#### WHAT THIS TASK INVOLVES
The required answer is an exact copy of every entry underneath.

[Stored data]
= Beginning of Section =
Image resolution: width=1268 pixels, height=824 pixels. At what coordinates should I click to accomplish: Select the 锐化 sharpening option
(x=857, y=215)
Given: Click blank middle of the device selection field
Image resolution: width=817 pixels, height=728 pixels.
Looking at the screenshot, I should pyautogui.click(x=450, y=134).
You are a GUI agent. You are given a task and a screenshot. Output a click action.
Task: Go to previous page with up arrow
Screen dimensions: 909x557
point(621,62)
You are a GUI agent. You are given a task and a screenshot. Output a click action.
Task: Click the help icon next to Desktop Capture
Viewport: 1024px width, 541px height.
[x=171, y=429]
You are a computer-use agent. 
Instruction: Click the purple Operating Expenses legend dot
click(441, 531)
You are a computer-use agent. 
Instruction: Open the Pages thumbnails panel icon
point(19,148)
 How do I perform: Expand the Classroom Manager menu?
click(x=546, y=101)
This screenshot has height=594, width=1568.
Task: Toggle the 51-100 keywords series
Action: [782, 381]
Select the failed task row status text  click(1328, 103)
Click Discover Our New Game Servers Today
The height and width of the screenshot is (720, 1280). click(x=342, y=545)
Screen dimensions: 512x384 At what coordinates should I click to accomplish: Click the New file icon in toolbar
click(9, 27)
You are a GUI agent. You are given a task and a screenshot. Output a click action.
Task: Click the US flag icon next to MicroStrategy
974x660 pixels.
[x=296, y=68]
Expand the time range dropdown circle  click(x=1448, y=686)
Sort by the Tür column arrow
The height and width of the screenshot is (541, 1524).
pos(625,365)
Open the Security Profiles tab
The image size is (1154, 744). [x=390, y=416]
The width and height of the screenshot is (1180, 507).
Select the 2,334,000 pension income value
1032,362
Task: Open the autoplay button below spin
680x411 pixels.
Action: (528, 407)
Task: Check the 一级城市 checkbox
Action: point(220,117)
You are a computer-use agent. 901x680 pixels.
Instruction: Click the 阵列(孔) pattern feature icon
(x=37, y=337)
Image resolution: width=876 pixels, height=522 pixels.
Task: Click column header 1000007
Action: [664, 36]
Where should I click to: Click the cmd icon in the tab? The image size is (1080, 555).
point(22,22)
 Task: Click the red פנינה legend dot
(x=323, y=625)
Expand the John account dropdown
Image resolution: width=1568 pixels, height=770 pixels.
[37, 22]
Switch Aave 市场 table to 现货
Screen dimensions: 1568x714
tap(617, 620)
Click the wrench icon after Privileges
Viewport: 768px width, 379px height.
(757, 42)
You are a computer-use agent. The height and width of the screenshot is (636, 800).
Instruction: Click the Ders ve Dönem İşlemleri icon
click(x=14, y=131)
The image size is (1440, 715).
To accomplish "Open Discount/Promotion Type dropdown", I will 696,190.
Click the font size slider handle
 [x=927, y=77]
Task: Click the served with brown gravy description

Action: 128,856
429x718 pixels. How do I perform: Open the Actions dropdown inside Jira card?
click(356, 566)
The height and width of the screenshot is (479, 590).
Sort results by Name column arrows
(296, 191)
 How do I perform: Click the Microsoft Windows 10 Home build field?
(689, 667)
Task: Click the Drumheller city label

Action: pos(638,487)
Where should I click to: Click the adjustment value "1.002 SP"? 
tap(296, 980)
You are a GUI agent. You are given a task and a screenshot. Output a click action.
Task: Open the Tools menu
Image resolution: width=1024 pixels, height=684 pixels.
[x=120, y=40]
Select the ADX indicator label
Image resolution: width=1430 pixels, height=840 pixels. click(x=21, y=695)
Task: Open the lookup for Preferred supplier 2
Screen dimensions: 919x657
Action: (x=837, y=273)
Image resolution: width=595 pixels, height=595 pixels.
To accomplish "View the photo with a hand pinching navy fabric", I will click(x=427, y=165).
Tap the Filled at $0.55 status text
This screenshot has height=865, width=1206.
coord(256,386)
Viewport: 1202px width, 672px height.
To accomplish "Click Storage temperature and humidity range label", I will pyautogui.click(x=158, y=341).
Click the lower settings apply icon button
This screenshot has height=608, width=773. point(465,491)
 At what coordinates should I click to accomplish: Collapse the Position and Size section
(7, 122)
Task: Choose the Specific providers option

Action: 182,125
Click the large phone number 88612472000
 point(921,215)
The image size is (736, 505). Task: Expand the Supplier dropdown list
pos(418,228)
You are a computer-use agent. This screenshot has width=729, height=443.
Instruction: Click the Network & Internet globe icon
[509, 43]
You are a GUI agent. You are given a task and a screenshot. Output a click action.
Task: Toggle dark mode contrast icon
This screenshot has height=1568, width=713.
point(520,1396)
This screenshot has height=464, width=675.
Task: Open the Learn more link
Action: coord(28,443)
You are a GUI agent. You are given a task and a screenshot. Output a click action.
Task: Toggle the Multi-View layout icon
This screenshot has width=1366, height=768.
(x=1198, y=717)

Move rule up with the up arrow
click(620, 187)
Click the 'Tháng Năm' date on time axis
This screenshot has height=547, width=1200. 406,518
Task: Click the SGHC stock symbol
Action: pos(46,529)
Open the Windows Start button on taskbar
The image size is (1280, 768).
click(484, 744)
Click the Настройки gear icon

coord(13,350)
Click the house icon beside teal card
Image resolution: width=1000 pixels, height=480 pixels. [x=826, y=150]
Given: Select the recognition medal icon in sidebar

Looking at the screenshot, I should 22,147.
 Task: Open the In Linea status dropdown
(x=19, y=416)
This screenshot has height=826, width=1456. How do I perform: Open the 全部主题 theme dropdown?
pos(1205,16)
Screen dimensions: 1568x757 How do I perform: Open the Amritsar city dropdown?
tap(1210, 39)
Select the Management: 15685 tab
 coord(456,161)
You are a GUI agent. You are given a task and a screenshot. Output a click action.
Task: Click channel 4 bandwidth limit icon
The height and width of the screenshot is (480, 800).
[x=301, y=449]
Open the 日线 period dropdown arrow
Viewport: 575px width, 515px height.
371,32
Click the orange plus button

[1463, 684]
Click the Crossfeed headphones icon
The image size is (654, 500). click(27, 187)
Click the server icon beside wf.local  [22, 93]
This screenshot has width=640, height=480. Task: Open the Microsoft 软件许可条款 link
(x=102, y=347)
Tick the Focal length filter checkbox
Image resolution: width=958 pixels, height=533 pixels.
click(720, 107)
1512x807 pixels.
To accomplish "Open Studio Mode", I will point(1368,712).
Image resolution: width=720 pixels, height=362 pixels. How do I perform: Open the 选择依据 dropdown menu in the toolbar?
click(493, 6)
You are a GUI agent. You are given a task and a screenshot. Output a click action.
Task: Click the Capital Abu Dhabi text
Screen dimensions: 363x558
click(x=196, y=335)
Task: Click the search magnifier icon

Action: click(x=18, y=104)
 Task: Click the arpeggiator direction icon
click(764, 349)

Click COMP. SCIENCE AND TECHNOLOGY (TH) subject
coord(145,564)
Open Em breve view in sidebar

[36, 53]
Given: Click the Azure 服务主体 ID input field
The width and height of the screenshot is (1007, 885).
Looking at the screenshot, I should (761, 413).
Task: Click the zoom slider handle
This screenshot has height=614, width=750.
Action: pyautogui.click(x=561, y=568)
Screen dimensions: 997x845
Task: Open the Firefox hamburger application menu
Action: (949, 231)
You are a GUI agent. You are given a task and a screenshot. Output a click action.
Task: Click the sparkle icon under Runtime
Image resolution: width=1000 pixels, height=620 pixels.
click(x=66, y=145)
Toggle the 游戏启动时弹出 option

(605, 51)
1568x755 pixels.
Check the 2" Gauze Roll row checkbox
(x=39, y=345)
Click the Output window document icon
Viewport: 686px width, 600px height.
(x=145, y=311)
= End of Section =
#### ANSWER SECTION
Image resolution: width=1268 pixels, height=824 pixels. At what coordinates should I click to accomplish: Select the 锐化 sharpening option
(x=857, y=215)
Given: Click blank middle of the device selection field
Image resolution: width=817 pixels, height=728 pixels.
Looking at the screenshot, I should pyautogui.click(x=450, y=134).
You are a GUI agent. You are given a task and a screenshot. Output a click action.
Task: Go to previous page with up arrow
Screen dimensions: 909x557
point(621,62)
You are a GUI agent. You are given a task and a screenshot. Output a click action.
Task: Click the help icon next to Desktop Capture
Viewport: 1024px width, 541px height.
[x=171, y=429]
You are a computer-use agent. 
Instruction: Click the purple Operating Expenses legend dot
click(441, 531)
You are a computer-use agent. 
Instruction: Open the Pages thumbnails panel icon
point(19,148)
 How do I perform: Expand the Classroom Manager menu?
click(x=546, y=101)
This screenshot has height=594, width=1568.
Task: Toggle the 51-100 keywords series
Action: [782, 381]
Select the failed task row status text  click(1328, 103)
Click Discover Our New Game Servers Today
The height and width of the screenshot is (720, 1280). click(x=342, y=545)
Screen dimensions: 512x384 At what coordinates should I click to accomplish: Click the New file icon in toolbar
click(9, 27)
You are a GUI agent. You are given a task and a screenshot. Output a click action.
Task: Click the US flag icon next to MicroStrategy
974x660 pixels.
[x=296, y=68]
Expand the time range dropdown circle  click(x=1448, y=686)
Sort by the Tür column arrow
The height and width of the screenshot is (541, 1524).
pos(625,365)
Open the Security Profiles tab
The image size is (1154, 744). [x=390, y=416]
The width and height of the screenshot is (1180, 507).
Select the 2,334,000 pension income value
1032,362
Task: Open the autoplay button below spin
680x411 pixels.
Action: (528, 407)
Task: Check the 一级城市 checkbox
Action: point(220,117)
You are a computer-use agent. 901x680 pixels.
Instruction: Click the 阵列(孔) pattern feature icon
(x=37, y=337)
Image resolution: width=876 pixels, height=522 pixels.
Task: Click column header 1000007
Action: [664, 36]
Where should I click to: Click the cmd icon in the tab? The image size is (1080, 555).
point(22,22)
 Task: Click the red פנינה legend dot
(x=323, y=625)
Expand the John account dropdown
Image resolution: width=1568 pixels, height=770 pixels.
[37, 22]
Switch Aave 市场 table to 现货
Screen dimensions: 1568x714
tap(617, 620)
Click the wrench icon after Privileges
Viewport: 768px width, 379px height.
(757, 42)
You are a computer-use agent. The height and width of the screenshot is (636, 800).
Instruction: Click the Ders ve Dönem İşlemleri icon
click(x=14, y=131)
The image size is (1440, 715).
To accomplish "Open Discount/Promotion Type dropdown", I will 696,190.
Click the font size slider handle
 [x=927, y=77]
Task: Click the served with brown gravy description

Action: 128,856
429x718 pixels. How do I perform: Open the Actions dropdown inside Jira card?
click(356, 566)
The height and width of the screenshot is (479, 590).
Sort results by Name column arrows
(296, 191)
 How do I perform: Click the Microsoft Windows 10 Home build field?
(689, 667)
Task: Click the Drumheller city label

Action: pos(638,487)
Where should I click to: Click the adjustment value "1.002 SP"? 
tap(296, 980)
You are a GUI agent. You are given a task and a screenshot. Output a click action.
Task: Open the Tools menu
Image resolution: width=1024 pixels, height=684 pixels.
[x=120, y=40]
Select the ADX indicator label
Image resolution: width=1430 pixels, height=840 pixels. click(x=21, y=695)
Task: Open the lookup for Preferred supplier 2
Screen dimensions: 919x657
Action: (x=837, y=273)
Image resolution: width=595 pixels, height=595 pixels.
To accomplish "View the photo with a hand pinching navy fabric", I will click(x=427, y=165).
Tap the Filled at $0.55 status text
This screenshot has height=865, width=1206.
coord(256,386)
Viewport: 1202px width, 672px height.
To accomplish "Click Storage temperature and humidity range label", I will pyautogui.click(x=158, y=341).
Click the lower settings apply icon button
This screenshot has height=608, width=773. point(465,491)
 At what coordinates should I click to accomplish: Collapse the Position and Size section
(7, 122)
Task: Choose the Specific providers option

Action: 182,125
Click the large phone number 88612472000
 point(921,215)
The image size is (736, 505). Task: Expand the Supplier dropdown list
pos(418,228)
You are a computer-use agent. This screenshot has width=729, height=443.
Instruction: Click the Network & Internet globe icon
[509, 43]
You are a GUI agent. You are given a task and a screenshot. Output a click action.
Task: Toggle dark mode contrast icon
This screenshot has height=1568, width=713.
point(520,1396)
This screenshot has height=464, width=675.
Task: Open the Learn more link
Action: coord(28,443)
You are a GUI agent. You are given a task and a screenshot. Output a click action.
Task: Toggle the Multi-View layout icon
This screenshot has width=1366, height=768.
(x=1198, y=717)

Move rule up with the up arrow
click(620, 187)
Click the 'Tháng Năm' date on time axis
This screenshot has height=547, width=1200. 406,518
Task: Click the SGHC stock symbol
Action: pos(46,529)
Open the Windows Start button on taskbar
The image size is (1280, 768).
click(484, 744)
Click the Настройки gear icon

coord(13,350)
Click the house icon beside teal card
Image resolution: width=1000 pixels, height=480 pixels. [x=826, y=150]
Given: Select the recognition medal icon in sidebar

Looking at the screenshot, I should 22,147.
 Task: Open the In Linea status dropdown
(x=19, y=416)
This screenshot has height=826, width=1456. How do I perform: Open the 全部主题 theme dropdown?
pos(1205,16)
Screen dimensions: 1568x757 How do I perform: Open the Amritsar city dropdown?
tap(1210, 39)
Select the Management: 15685 tab
 coord(456,161)
You are a GUI agent. You are given a task and a screenshot. Output a click action.
Task: Click channel 4 bandwidth limit icon
The height and width of the screenshot is (480, 800).
[x=301, y=449]
Open the 日线 period dropdown arrow
Viewport: 575px width, 515px height.
371,32
Click the orange plus button

[1463, 684]
Click the Crossfeed headphones icon
The image size is (654, 500). click(27, 187)
Click the server icon beside wf.local  [22, 93]
This screenshot has width=640, height=480. Task: Open the Microsoft 软件许可条款 link
(x=102, y=347)
Tick the Focal length filter checkbox
Image resolution: width=958 pixels, height=533 pixels.
click(720, 107)
1512x807 pixels.
To accomplish "Open Studio Mode", I will point(1368,712).
Image resolution: width=720 pixels, height=362 pixels. How do I perform: Open the 选择依据 dropdown menu in the toolbar?
click(493, 6)
You are a GUI agent. You are given a task and a screenshot. Output a click action.
Task: Click the Capital Abu Dhabi text
Screen dimensions: 363x558
click(x=196, y=335)
Task: Click the search magnifier icon

Action: click(x=18, y=104)
 Task: Click the arpeggiator direction icon
click(764, 349)

Click COMP. SCIENCE AND TECHNOLOGY (TH) subject
coord(145,564)
Open Em breve view in sidebar

[36, 53]
Given: Click the Azure 服务主体 ID input field
The width and height of the screenshot is (1007, 885).
Looking at the screenshot, I should (761, 413).
Task: Click the zoom slider handle
This screenshot has height=614, width=750.
Action: pyautogui.click(x=561, y=568)
Screen dimensions: 997x845
Task: Open the Firefox hamburger application menu
Action: (949, 231)
You are a GUI agent. You are given a task and a screenshot. Output a click action.
Task: Click the sparkle icon under Runtime
Image resolution: width=1000 pixels, height=620 pixels.
click(x=66, y=145)
Toggle the 游戏启动时弹出 option

(605, 51)
1568x755 pixels.
Check the 2" Gauze Roll row checkbox
(x=39, y=345)
Click the Output window document icon
Viewport: 686px width, 600px height.
(x=145, y=311)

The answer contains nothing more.